If blastocyst identification, viable removal and temporary survival is achievable though I don't see why the process couldn't be performed ex utero. Of course I'm not sure what one would do exactly with a stockpile of blastocysts in suspended animation.

To get back to politics, I'm seeing a somewhat alarming, though not surprising, tactic from the McCain camp since the choice of Palin. They are playing the 'gender card' whenever someone points out her lack of experience.
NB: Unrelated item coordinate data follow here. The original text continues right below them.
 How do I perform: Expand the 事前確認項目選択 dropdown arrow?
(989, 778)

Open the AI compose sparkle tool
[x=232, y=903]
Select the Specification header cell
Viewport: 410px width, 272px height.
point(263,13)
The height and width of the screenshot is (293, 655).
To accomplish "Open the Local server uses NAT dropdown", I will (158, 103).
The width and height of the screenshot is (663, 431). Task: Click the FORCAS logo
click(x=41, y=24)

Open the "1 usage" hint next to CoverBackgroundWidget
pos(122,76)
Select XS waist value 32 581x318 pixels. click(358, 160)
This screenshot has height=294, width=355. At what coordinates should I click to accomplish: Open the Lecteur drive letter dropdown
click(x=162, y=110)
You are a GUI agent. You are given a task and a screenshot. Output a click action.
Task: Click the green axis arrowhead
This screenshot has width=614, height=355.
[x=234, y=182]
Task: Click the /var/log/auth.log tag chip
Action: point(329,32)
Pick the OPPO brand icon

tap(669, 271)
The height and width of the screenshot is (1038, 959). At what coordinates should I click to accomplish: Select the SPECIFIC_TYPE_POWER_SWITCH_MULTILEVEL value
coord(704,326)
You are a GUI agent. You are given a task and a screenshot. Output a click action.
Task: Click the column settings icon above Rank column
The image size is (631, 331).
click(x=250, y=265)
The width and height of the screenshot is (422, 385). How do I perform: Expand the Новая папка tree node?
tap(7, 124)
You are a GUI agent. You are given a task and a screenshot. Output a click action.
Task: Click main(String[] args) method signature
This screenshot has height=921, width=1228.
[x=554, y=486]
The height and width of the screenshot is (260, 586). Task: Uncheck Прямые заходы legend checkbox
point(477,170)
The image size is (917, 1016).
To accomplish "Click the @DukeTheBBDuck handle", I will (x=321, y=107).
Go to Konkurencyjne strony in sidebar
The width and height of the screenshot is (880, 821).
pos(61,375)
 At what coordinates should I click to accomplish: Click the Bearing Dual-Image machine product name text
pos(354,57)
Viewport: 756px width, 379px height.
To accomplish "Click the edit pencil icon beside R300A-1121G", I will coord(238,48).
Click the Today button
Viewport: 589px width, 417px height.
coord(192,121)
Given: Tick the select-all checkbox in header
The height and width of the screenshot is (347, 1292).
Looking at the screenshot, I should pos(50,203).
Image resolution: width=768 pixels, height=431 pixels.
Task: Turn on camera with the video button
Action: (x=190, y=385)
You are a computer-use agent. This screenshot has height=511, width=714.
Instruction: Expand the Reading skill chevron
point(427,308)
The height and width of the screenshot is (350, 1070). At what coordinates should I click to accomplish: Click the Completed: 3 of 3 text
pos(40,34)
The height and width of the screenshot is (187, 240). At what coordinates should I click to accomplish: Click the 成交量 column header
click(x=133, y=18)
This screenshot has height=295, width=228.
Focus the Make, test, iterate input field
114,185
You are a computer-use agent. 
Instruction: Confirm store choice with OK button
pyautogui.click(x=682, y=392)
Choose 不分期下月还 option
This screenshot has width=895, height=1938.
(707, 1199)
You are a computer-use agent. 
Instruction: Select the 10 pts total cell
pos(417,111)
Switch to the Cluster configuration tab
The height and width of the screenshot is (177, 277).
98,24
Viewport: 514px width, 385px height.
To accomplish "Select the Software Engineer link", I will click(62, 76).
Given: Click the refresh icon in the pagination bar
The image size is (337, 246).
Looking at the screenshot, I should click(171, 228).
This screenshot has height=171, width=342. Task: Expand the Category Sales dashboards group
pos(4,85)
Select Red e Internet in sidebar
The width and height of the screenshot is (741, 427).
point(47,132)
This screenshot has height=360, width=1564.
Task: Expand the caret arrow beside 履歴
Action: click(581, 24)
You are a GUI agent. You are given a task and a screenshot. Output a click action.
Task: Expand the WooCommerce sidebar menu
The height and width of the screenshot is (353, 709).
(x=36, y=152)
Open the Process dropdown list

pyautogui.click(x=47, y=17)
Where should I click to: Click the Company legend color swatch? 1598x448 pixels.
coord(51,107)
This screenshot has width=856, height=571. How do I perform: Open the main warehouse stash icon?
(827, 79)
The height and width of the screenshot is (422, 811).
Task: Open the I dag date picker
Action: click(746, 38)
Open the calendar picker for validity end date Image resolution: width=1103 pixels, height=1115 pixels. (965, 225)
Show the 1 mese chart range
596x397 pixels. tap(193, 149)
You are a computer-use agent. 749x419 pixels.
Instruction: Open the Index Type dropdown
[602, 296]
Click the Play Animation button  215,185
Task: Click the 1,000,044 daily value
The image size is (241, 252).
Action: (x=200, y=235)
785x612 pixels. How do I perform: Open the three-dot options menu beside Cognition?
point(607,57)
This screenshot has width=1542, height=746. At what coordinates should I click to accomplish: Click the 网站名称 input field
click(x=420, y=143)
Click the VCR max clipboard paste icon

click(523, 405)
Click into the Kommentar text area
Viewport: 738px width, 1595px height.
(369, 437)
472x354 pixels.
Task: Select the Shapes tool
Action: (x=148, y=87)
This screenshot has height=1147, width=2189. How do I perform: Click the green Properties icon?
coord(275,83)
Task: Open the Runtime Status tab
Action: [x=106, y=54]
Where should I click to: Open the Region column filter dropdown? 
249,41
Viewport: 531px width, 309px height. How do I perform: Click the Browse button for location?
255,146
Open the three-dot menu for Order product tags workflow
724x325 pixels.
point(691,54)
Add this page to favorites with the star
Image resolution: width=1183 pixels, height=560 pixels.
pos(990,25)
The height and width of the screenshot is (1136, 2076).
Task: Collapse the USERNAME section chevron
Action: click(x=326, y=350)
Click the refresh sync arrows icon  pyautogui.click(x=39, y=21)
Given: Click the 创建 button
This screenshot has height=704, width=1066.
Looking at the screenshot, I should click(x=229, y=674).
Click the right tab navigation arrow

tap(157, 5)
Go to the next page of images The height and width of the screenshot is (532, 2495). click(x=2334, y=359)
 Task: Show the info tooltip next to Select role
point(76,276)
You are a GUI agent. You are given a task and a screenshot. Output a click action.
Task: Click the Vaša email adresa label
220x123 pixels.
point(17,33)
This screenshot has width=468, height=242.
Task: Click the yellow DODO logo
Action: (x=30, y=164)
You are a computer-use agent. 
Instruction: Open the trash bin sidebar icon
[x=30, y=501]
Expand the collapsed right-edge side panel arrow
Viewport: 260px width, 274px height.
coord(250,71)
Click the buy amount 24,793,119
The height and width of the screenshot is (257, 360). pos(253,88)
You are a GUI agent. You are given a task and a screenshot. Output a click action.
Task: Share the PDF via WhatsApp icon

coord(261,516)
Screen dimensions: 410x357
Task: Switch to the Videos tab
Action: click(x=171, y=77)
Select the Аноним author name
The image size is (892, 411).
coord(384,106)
Just now on Larry King James Carville argued that being mayor of a small town isn't enough to give valid executive experience, to which the congresswoman whom supports McCain, who was Carville's opponent, said 'I find that offensive and I know a lot of other women do, she's a competent woman and women in this country are tired of being treated as if they're second class blah blah blah". I saw the exact same argument made against Carville on Friday when he made a similar argument about Palin on TV. It seems their new talking points is to pretend that criticizing Palin on anything is grounds for insinuating that the person is attacking her based on her gender.

Don't worry, on CNN about an hour ago, Campell Brown asked McCain's spoke person (Tucker something) a flat out question of 'give me one example of what Palin has done that qualifies as an executive decision which would translate to her being able to take charge should McCain not be able to'. Dude skirted the question every which way possible and then implied that Palin being a woman was the issue people had.